= Rena Papaspyrou =

Greek visual artist

Rena Papaspyrou (Ρένα Παπασπύρου; born 1938) is a Greek visual artist and Professor Emeritus at the Athens School of Fine Arts. In 1992, she became the first woman to be elected as a director of a workshop at the School (Painting Workshop III).

== Career ==
Rena Papaspyrou was born in 1938 in Athens, where she continues to live and work. She studied painting and mosaic at the Athens School of Fine Arts from 1958 to 1961 and furthered her studies in Paris from 1961 to 1967 at the Beaux-Arts de Paris. She was a scholarship recipient from the French government and the National Organization of Greek Handicrafts.

Papaspyrou is known for her choice of unconventional surfaces such as planks, metal sheets, and walls, initially focusing on bricks in her early years. In the 1970s, she explored the effects of light and shadow. Since the 1990s, she has created numerous large-scale installations and environments.

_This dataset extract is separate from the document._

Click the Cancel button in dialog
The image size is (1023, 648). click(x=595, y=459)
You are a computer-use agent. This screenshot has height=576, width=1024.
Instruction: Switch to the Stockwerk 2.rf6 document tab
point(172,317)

Since 1966, Papaspyrou has held many solo exhibitions in Greece and abroad. In 2009, a major retrospective exhibition titled "Flashback" was held at the Macedonian Museum of Contemporary Art, accompanied by a monograph of the same name. She joined the faculty of the Athens School of Fine Arts in 1978 and in 1992 became the first woman to direct a workshop there. She taught until 2005.